Noch ein paar Worte zu Stella A. Oft werden wir gefragt „Wer ist denn nun Stella A.?“ Darauf kann ich nur antworten:
„Stella A. ist eine Muse!“ Musen sind ja heute seltener als Panda-Bären. Auch Stella A. zeigt sich nicht oft. Manchmal
erscheint sie monatelang nicht. Wenn ihr danach ist, wechselt sie ihren Nachnamen, mal Armut, mal Anfang, mal Arbeit
usw. Sie ist launisch, unzuverlässig und rechthaberisch, dabei aber durchaus großzügig und weitherzig. Hat sie einem
erst mal eine Idee rüber-intuitioniert, verlangt sie, daß man sie widerspruchslos ausführt. So war es auch mit dem
Stern-Salz. Alle Bedenken, wie: Das hatten wir doch schon bei Marcel Duchamp, Andy Warhol, Joseph Beuys usw , wischt
sie vom Tisch und beharrt auf bedingungsloser Gefolgschaft unter der Drohung, sich anderenfalls nie wieder blicken zu
lassen. Das möchte man natürlich nicht riskieren. Darum haben wir ihr jetzt diesen schönen Laden eingerichtet, mit
festen, erträglichen Öffnungszeiten (sie schläft gern lange) in der Hoffnung, daß sie sich daran gewöhnen wird und
regelmäßiger vorbeischaut. Na, man wird sehen...
Stella Armuts Stern-Salz ist in der ersten Auflage von 100 Exemplaren numeriert und wird auf Wunsch bei Kauf von uns
signiert und kostet nur 22.- DM pro Stück (Einführungspreis!). Ein für den Kunstbetrieb unerhört niedriger Preis. Wem
das dennoch zuviel ist, der kann sein Salz im Supermarkt kaufen, muß aber auf alle hier erwähnten magischen und
geistigen Kräfte verzichten. Wem das zuwenig ist, kann es auch als Bild zum Preis von 300.- bzw. 600.- DM erwerben
(gerahmt). Wer noch mehr ausgeben will (z.B. 2200.- DM) kann mit der Collection Stella Armut eine Schachtel mit 8
bearbeiteten Hauptwerken von Marcel Duchamp erwerben oder sich vertrauensvoll an uns wenden, wir werden sicher etwas
Geeignetes finden.
Noch eine letzte Bemerkung zum Ort der Kunst. Meine Mutter pflegte, beim Kaffeekochen dem Kaffee eine Prise Salz in
den Filter zu streuen, so zwischen Daumen und Zeigefinger.

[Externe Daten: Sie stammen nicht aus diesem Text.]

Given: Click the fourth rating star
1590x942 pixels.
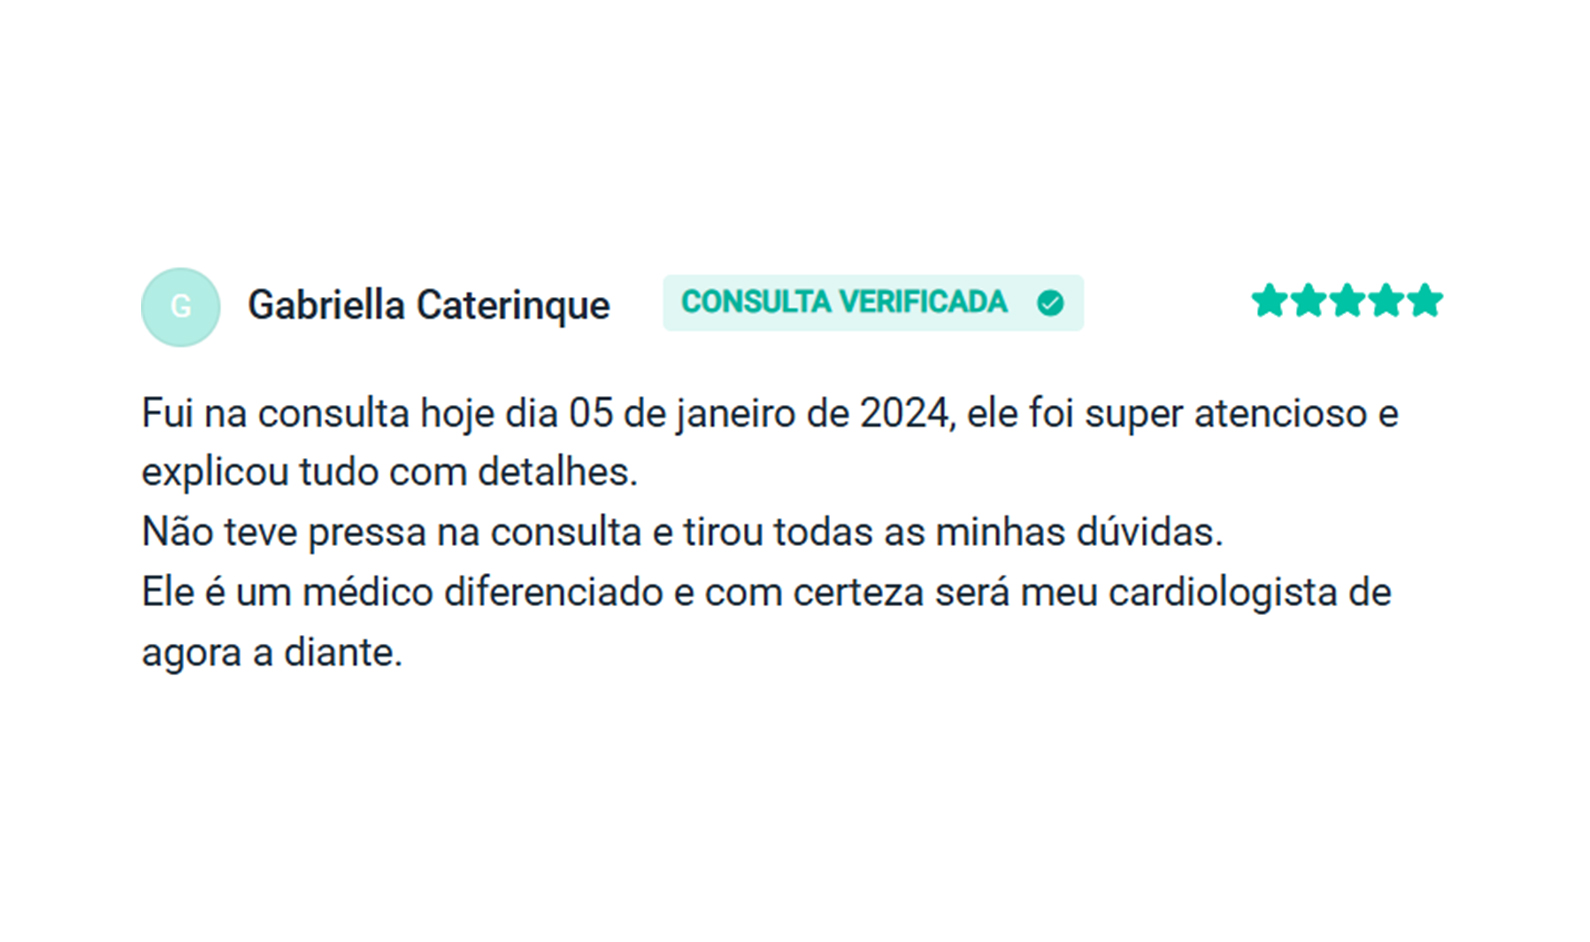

Als ich sie mal fragte, warum sie das mache, sagte sie:
„Das ist eben die Kunst!“. Seitdem glaube ich, daß die Kunst etwas ist, das sich zwischen Daumen und Zeigefinger
abspielt.
Ich danke Ihnen für Ihre Aufmerksamkeit und wir erklären hiermit die Edition Stella A. in den Räumen Gipsstraße 4 für eröffnet.